Merchants at Jili refinery market told Ater their licensed shops had been demolished despite being legally recognized by Bahri locality authorities. Trader Ali al-Mahi demanded substantial compensation for “shops that were unjustly leveled to the ground, and for the land itself.”

Colonial Legacies in Urban Planning
Architect Waleed Mubarak al-Reeh noted that Khartoum, founded in 1821 by the Turco-Egyptian administration, was not designed as a civic capital but as a military outpost on the Blue Nile, chosen for strategic rather than residential or economic reasons. After its reconstruction in 1898 under British rule, the city became a textbook example of colonial urban planning—segregated by class and ethnicity, laid out in a grid system. The city center was reserved for British authorities, while Sudanese residents were pushed to peripheral districts such as al-Diyoum and Hilla Hamad. British engineer McLean once remarked on the dire sanitation conditions in Sudanese homes, particularly in “the Diyoums,” where there were no indoor toilets and open defecation was common. He suggested physically walling off these neighborhoods from the planned city.

Instead, authorities opted to build the central railway station—physically separating native districts from colonial Khartoum.

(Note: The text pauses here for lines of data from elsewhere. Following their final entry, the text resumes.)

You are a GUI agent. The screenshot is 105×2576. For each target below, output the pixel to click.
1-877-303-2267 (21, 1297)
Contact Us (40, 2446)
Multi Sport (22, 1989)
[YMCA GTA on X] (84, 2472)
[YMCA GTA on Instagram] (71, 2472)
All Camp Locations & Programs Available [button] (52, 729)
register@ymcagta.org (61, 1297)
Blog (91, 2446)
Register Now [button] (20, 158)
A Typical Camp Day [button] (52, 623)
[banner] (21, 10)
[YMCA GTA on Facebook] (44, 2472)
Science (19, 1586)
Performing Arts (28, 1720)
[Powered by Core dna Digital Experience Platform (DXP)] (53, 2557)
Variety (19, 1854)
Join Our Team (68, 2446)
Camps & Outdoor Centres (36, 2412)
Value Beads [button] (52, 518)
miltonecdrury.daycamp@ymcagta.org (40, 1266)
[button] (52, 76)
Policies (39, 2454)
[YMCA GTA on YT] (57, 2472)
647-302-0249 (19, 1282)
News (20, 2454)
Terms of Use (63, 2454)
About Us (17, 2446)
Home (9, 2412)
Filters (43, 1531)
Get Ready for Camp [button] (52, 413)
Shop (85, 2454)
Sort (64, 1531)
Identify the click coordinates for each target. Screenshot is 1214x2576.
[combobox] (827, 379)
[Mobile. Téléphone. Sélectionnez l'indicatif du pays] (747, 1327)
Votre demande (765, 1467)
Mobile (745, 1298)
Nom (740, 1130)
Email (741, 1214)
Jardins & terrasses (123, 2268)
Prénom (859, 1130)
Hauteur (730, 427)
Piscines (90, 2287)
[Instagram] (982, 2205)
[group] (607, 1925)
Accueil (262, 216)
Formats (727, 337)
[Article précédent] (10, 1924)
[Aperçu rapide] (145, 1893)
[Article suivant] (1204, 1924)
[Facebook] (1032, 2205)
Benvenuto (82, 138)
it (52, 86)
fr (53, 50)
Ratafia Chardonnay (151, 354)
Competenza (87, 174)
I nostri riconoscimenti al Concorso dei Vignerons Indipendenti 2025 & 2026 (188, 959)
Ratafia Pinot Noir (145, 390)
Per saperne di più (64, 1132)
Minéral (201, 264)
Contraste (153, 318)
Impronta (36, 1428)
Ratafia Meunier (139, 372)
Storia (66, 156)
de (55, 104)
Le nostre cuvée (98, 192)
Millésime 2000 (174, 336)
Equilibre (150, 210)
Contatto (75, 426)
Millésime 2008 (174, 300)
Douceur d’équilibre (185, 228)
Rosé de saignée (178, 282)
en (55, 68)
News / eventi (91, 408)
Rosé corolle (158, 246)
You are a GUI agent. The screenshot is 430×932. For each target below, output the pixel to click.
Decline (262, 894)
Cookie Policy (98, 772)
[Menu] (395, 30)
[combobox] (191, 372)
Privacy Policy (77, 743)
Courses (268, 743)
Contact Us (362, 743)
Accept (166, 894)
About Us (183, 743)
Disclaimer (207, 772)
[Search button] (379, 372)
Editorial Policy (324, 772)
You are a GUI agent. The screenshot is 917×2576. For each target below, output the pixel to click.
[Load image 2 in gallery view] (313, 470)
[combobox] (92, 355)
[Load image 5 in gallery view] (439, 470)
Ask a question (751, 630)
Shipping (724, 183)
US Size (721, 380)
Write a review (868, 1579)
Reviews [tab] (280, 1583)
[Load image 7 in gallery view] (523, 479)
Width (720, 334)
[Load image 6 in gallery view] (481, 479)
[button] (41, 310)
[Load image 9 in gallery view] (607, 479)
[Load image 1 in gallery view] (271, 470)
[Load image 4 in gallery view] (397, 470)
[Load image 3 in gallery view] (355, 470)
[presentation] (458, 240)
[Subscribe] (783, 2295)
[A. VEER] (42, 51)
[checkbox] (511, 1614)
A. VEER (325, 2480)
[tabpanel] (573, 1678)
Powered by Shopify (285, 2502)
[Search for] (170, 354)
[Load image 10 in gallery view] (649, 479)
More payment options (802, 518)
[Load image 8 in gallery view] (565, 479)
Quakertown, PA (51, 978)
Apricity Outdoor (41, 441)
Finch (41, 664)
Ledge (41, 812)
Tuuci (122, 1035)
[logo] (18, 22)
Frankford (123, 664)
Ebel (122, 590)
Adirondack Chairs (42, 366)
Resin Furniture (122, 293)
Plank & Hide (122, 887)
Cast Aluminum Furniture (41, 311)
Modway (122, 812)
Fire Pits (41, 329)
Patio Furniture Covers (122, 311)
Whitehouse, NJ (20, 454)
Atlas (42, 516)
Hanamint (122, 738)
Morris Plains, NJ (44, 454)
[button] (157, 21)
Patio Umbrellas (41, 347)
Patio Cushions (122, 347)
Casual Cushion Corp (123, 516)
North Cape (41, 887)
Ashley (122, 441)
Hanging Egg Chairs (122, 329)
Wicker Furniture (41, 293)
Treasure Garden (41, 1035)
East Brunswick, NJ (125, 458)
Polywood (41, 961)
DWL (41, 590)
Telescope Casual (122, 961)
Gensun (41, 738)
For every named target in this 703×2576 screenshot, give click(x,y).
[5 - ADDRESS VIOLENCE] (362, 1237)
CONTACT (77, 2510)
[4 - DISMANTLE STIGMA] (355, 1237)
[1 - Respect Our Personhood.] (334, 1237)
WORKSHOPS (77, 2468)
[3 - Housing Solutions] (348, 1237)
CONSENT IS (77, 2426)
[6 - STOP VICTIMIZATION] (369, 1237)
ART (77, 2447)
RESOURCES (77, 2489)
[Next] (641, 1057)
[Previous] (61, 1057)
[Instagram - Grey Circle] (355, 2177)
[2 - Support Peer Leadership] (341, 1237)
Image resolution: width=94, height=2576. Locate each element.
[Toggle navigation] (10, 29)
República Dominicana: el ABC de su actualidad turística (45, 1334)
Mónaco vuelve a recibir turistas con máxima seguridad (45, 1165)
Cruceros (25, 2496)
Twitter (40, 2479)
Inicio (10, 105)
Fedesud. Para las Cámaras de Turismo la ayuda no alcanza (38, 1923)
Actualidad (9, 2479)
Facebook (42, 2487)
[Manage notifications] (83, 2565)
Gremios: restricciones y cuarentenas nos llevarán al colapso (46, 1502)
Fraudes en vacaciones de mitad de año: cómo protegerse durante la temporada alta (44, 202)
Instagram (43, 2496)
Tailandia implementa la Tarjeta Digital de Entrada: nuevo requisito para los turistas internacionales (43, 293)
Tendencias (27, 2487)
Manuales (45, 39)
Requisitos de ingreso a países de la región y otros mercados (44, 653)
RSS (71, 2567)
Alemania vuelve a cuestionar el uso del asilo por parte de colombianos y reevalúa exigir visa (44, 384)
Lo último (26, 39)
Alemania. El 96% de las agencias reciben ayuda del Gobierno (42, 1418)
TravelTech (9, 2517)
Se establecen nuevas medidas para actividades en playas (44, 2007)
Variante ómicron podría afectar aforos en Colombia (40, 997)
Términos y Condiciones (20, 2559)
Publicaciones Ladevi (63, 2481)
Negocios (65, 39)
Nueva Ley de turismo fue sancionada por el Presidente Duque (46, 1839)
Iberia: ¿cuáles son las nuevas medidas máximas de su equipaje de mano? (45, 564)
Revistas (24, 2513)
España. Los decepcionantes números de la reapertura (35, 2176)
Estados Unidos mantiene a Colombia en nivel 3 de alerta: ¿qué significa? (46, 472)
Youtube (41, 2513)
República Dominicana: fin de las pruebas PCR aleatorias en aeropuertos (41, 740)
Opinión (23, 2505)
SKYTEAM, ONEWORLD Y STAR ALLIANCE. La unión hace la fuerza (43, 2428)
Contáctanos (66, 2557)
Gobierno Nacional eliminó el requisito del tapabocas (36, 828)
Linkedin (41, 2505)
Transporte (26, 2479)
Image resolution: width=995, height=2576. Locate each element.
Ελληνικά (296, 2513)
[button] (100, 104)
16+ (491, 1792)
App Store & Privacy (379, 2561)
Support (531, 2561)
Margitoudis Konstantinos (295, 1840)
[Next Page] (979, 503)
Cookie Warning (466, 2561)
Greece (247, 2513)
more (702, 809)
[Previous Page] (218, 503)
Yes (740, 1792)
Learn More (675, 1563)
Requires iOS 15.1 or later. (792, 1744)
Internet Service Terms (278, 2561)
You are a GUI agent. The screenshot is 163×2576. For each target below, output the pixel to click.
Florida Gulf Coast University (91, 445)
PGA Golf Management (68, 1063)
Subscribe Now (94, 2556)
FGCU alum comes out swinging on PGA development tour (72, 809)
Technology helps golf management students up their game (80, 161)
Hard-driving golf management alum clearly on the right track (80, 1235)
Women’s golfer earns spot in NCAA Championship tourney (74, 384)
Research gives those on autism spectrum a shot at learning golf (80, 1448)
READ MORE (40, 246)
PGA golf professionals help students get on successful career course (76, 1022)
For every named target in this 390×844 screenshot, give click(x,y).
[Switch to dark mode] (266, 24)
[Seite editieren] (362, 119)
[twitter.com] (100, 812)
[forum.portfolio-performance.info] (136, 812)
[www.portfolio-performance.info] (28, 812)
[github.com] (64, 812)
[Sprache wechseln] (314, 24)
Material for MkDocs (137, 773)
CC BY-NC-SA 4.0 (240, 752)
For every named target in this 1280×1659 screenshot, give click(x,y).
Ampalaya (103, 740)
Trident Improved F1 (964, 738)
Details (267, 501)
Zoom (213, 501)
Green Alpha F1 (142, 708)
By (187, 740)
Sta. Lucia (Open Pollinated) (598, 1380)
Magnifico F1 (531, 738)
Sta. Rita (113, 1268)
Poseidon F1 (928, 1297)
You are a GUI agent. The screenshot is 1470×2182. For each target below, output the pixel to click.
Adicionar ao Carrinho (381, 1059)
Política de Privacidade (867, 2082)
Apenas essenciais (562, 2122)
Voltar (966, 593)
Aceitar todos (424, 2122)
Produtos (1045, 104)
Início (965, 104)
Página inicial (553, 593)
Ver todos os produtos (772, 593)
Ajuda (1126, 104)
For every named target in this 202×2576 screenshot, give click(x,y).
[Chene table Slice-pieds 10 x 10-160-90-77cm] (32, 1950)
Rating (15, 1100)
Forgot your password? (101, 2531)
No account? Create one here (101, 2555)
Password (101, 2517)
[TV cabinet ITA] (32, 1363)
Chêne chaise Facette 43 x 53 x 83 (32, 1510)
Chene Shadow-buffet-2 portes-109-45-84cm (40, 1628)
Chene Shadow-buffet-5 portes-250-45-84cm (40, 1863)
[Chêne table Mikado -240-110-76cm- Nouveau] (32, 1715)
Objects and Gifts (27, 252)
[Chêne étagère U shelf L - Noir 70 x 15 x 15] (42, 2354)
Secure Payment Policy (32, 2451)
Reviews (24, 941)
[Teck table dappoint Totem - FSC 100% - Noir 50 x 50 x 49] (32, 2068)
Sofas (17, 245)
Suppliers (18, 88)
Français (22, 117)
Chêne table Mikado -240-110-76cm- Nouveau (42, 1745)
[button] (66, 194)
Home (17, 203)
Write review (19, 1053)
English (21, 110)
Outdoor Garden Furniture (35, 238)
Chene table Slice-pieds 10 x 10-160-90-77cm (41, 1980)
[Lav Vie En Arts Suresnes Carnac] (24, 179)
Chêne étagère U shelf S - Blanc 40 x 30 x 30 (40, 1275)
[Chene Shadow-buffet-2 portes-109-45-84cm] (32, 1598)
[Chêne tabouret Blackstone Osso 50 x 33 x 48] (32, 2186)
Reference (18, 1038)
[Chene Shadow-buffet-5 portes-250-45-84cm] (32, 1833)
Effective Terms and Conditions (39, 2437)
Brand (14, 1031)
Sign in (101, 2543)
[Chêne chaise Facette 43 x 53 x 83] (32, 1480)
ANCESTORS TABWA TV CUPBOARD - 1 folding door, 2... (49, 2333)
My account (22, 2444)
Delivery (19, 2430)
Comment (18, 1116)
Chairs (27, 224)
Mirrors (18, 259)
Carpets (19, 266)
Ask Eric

The rail line became not just infrastructure, but a hard urban boundary between two worlds: that of the colonizer and official, and that of the Sudanese laborer.

An Investment-Driven Policy
Al-Reeh argued that even after more than a century and despite advancements in Sudanese engineering, Khartoum still suffers from colonial-era class-based planning. Official housing classifications—first, second, and third class—persist, reinforcing inequality. First-class districts enjoy larger plots and better services; third-class districts, often on the periphery, remain poorly serviced.

Recent land policies, he said, focus on investment and pushing out low-income communities rather than providing affordable housing or upgrading informal areas. “Khartoum is not just a city that grew informally,” he said, “it is a mirror of urban policies steeped in discrimination. Breaking that requires more than new roads or tall towers—it means redefining the city as a space of justice and participation. It’s time to shed the colonial urban model and build a capital for all Sudanese—not just for a privileged few.”